Per fortuna siamo ben lontani dalle cifre spaventose di centri come l’Emùnnese Troina, giusto per fare un esempio, ma i contagi esplosi su alcuni paesi della provincia di Messina, dovrà allontanare da noi l’idea che possiamo uscire. I sette contagiati a Capo d’Orlando, i parecchi casi verificatesi a San Marco d’Alunzio, e sia casi di Gioiosa Marea e i primi due casi di positività da Coronavirus di Naso, testimonaino in maniere nuda e cruda che non ci si può permettere di uscire di casa.
I primi due casi di positività da Coronavirus anche nel comune di Naso. Lo ha annunciato il sindaco del piccolo comune collinare, che ha subito attivato il Coc, il Centro operativo comunale di Protezione civile.

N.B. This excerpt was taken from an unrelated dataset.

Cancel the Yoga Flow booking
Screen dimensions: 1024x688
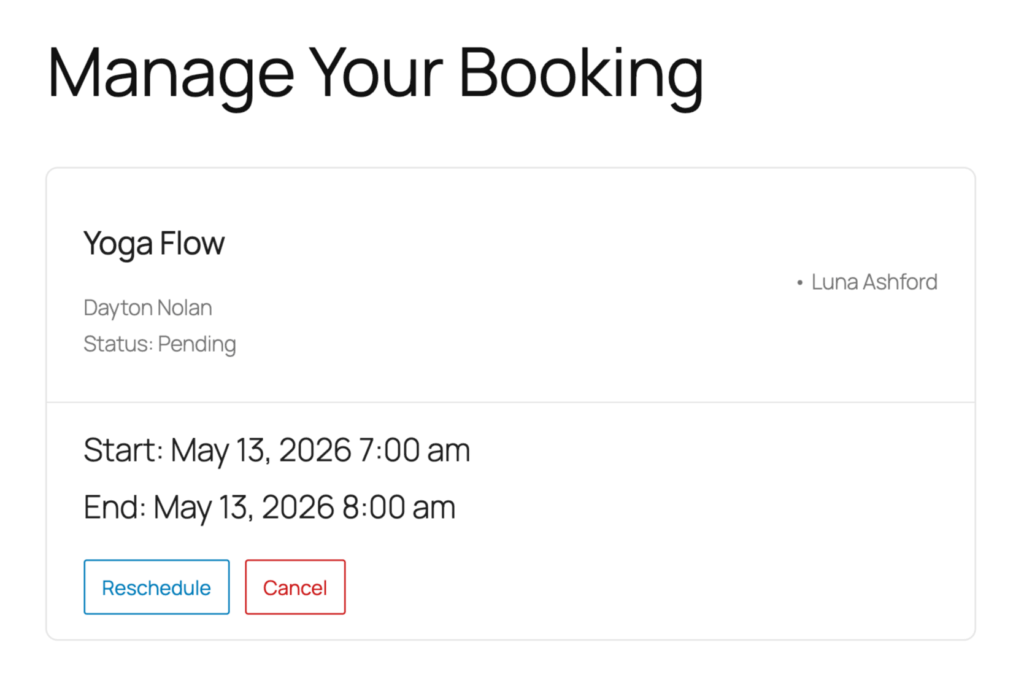pos(295,587)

Il caso riguarda una donna di 82 anni, recentemente dimessa dalla casa di riposo “Villa Pacis San Francesco” di San Marco d’Alunzio e la figlia di 59 anni; il test del tampone sul marito di quest’ultima, ha invece dato esito negativo. Le due donne contagiate sono in buone condizioni di salute, dunque proseguono l’isolamento domiciliare. «Non ci sono ragioni per creare allarmismo sottolinea il sindaco – considerato che dai riscontri compiuti nei giorni precedenti le persone coinvolte non hanno avuto contatti al di fuori dell’ambito familiare, tra l’altro già sottoposte all’obbligo dell’isolamento domiciliare precauzionale ed alla sorveglianza attiva».
Accertato anche un nuovo caso di Coronavirus a Gioiosa Marea, che porta così a sei il totale dei contagi nei vari centri nebrodensi. Si tratta di un anziano che, a seguito di alcuni sintomi, é stato ricoverato immediatamente ricoverato all’ospedale di Barcellona Pozzo di Gotto.
I familiari sono stati posti in isolamento e sono in corso accertamenti per ricostruire la rete delle persone entrate in contatto con lui. I primi tre casi positivi al coronavirus fanno parte delle persone poste in isolamento fiduciario perché rientrati in Sicilia dopo il 14 marzo.
Inutile dire che le popolazioni di questi centri stanno in allerta e si continua a monitorare le diverse situazioni.